Tuesday, June 26, 2012

Nipping It in the Bud (or Don't Build It and They Won't Come)

There’s an awful lot of consolidated treatment of product liability cases these days.  So when the plaintiffs in Jones v. Wright Medical Technology, No. 11-14432 (E.D. MI. June 19, 2012), argued that their case should be consolidated (under FRCP 42(a) and a local rule) with another that involved a “similar defect in the identically defective medical device, installed by the same surgeon at the same hospital, within a very short time of each other,” we half-expected the court to go along.

But, lo and behold, it didn’t.  While the plaintiffs focused on a few similarities, the defendant pointed out the important differences:

Two different Plaintiffs, with different lifestyles, different ages, different heights and weights, implanted with two different products, with alleged injuries occurring nearly 1.5 years apart, in different states, treated by different doctors, in different hospitals.  The evidence at trial will be vastly different.

Slip op. at 4-5.  Also, the Jones case had a loss of consortium plaintiff, while the other case did not.  The Court was swayed by these differences:

Here, the allegations are that two different devices, manufactured in different lots, broke in different ways. . . . Proving these claims will not require substantially similar evidence.  It will require different evidence.  (Likewise, proving the loss of consortium claims of Mrs.
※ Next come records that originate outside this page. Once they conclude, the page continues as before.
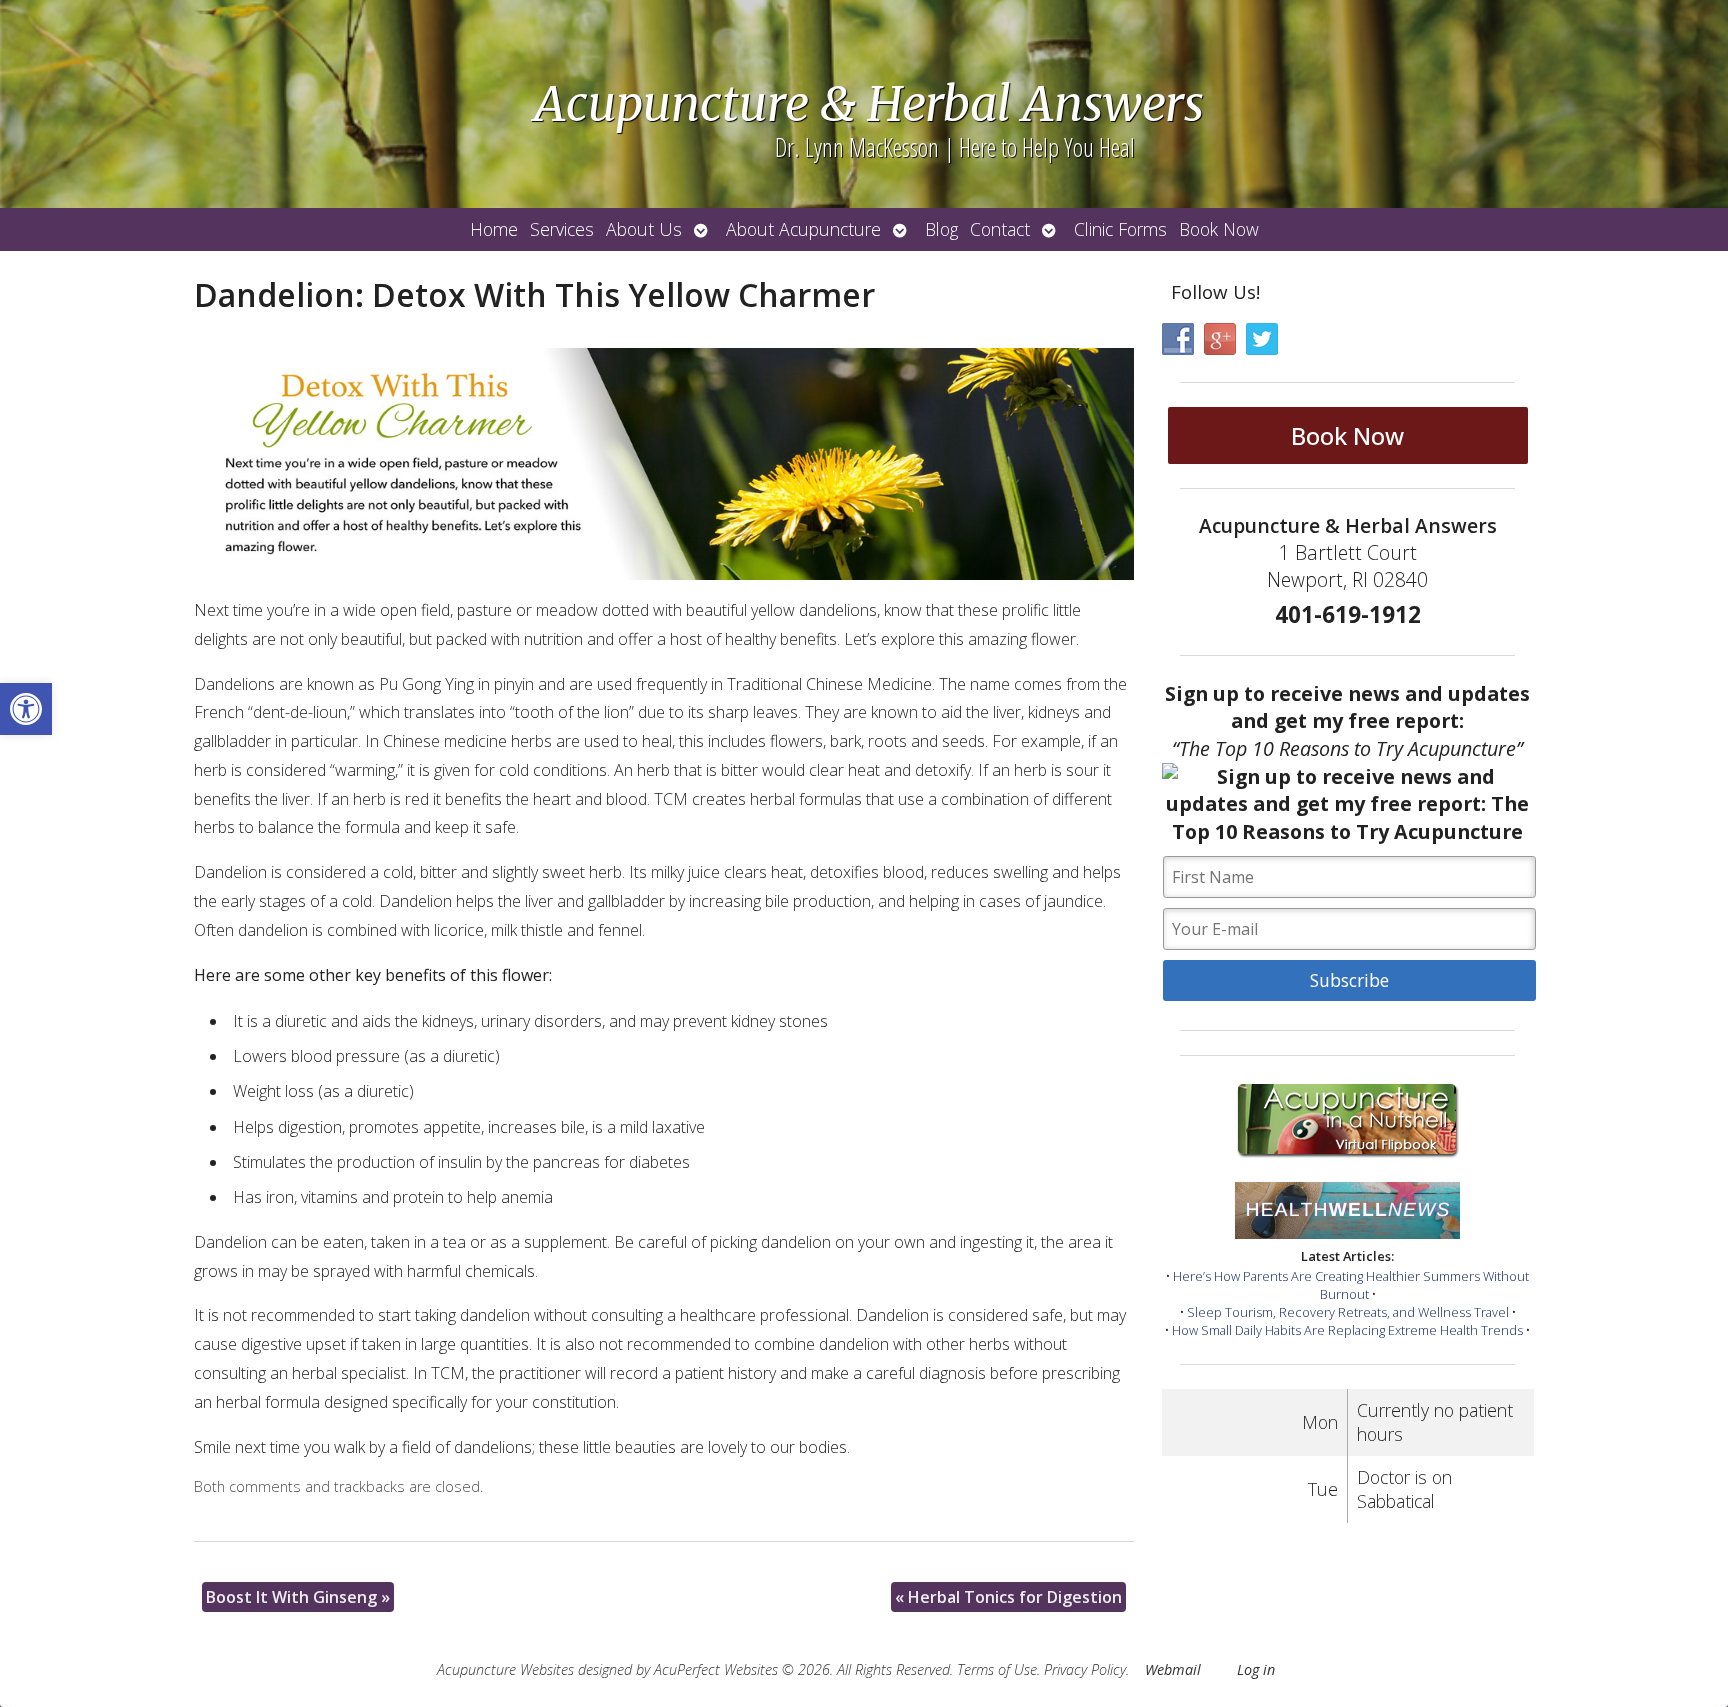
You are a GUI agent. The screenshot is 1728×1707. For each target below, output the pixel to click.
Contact (1000, 229)
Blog (941, 229)
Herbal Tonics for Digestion (1008, 1597)
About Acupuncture (803, 229)
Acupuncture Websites (505, 1669)
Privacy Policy (1085, 1669)
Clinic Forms (1120, 229)
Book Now (1219, 229)
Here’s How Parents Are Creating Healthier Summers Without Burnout (1351, 1285)
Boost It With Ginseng (298, 1597)
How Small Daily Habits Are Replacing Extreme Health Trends (1347, 1330)
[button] (26, 709)
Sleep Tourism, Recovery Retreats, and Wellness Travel (1348, 1312)
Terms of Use (997, 1669)
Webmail (1173, 1669)
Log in (1256, 1669)
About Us (644, 229)
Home (494, 229)
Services (562, 229)
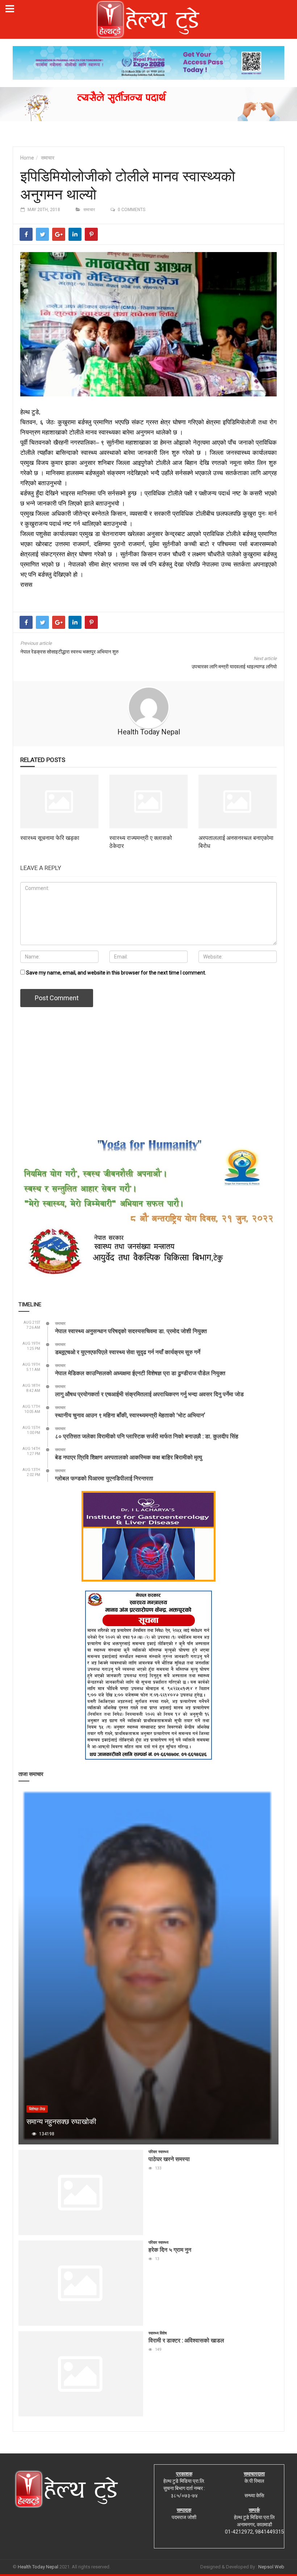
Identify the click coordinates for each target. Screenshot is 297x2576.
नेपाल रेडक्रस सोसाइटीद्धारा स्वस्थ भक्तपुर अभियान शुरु (69, 652)
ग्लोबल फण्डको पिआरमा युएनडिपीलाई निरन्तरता (104, 1478)
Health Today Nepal (148, 732)
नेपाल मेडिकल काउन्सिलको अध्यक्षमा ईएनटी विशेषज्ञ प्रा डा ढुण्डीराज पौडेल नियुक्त (140, 1373)
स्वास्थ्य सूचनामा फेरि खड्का (49, 837)
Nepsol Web (271, 2566)
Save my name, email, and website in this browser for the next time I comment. (116, 973)
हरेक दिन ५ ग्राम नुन (169, 2249)
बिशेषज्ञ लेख (37, 2109)
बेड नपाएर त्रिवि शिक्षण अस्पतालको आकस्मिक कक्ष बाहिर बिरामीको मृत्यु (128, 1457)
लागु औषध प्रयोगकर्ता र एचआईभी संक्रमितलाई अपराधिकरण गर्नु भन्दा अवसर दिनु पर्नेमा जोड (149, 1394)
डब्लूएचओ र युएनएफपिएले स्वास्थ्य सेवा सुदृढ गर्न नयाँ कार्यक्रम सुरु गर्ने (127, 1352)
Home (27, 158)
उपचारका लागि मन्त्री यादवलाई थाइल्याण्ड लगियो (234, 666)
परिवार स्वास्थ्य (158, 2152)
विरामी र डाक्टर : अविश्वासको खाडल (186, 2340)
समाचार (47, 158)
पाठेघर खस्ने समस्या (169, 2159)
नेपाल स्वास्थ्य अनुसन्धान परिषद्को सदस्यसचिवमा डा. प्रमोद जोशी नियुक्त (131, 1331)
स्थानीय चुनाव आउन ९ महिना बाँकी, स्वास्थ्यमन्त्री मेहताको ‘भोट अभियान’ (130, 1415)
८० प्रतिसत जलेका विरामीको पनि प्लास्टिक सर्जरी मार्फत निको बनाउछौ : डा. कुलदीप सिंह (146, 1436)
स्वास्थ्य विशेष (157, 2333)
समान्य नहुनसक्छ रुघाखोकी (61, 2121)
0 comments (131, 209)
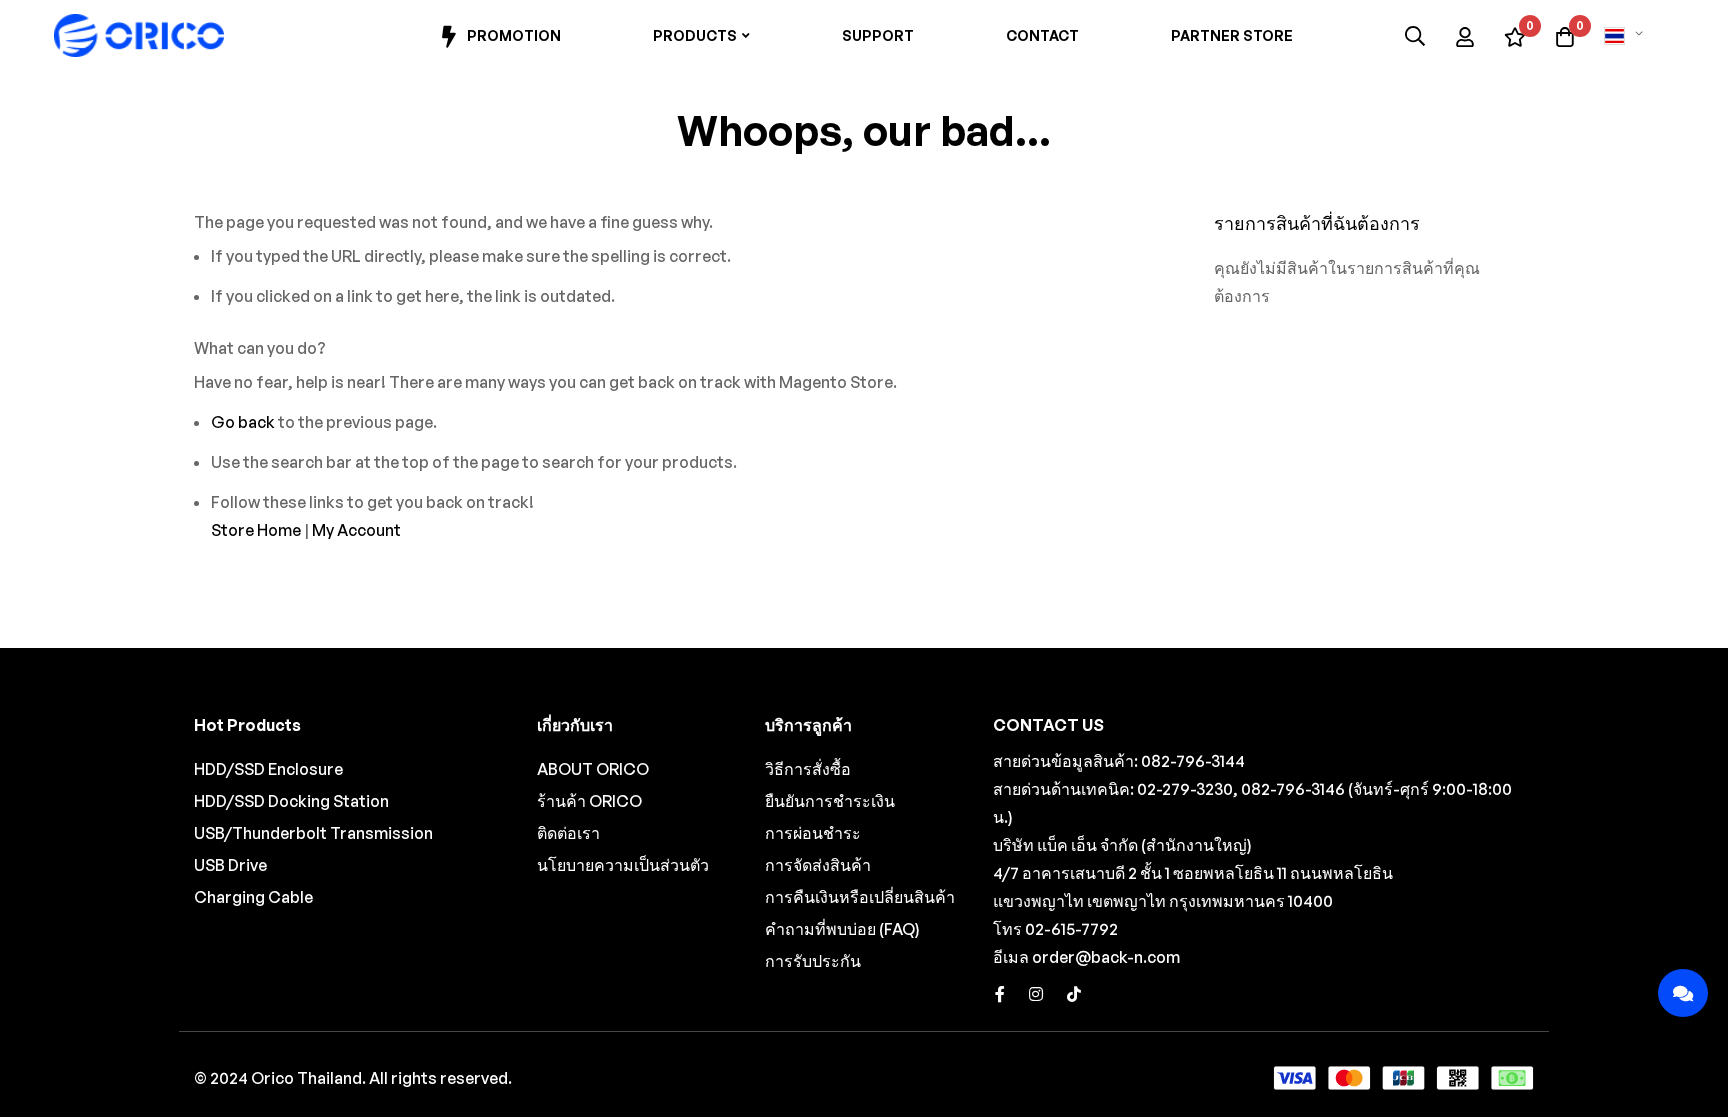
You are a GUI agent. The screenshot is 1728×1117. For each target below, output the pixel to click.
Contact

Jones will require establishing a set of facts wholly distinct from those relevant to the [plaintiff in the other case]).

Slip op. at 6 (quotation marks omitted). 

These evidentiary differences are important in litigations and trials.  They are often the difference between defeat and victory.  As we all know, it matters that the product is different, that the plaintiffs are vastly different, that their injuries and circumstances are different. 

Sure, plaintiffs want to consolidate the cases nonetheless.  It will cut their costs and create an atmosphere that blurs the differences and hides the detail.  For discovery, it usually means more.  For trial, it means that evidence that isn’t admissible against one plaintiff comes in anyway because it’s admissible against the other.  Juries may reach a verdict for one plaintiff based on evidence relevant only to the other.  And juries are more likely to feel something must have been wrong because more than one person is complaining.  And so the risk of undue prejudice to the defendant rises along with the chances of a plaintiff victory.  We’ve posted about these problems before.  

Possibly most important, the very existence of a consolidated proceeding encourages more cases.  People will come, Ray.  People will most definitely come.  And so the point at which there are just a few cases and consolidation is requested can be critical.  It can mean the difference between a few generally unrelated cases and a consolidated docket-full of cases.  If you build it, they will come.  And suddenly something that never really was, and never should have been, is created. 

Or instead, like here, the court spots the differences and nips it in the bud.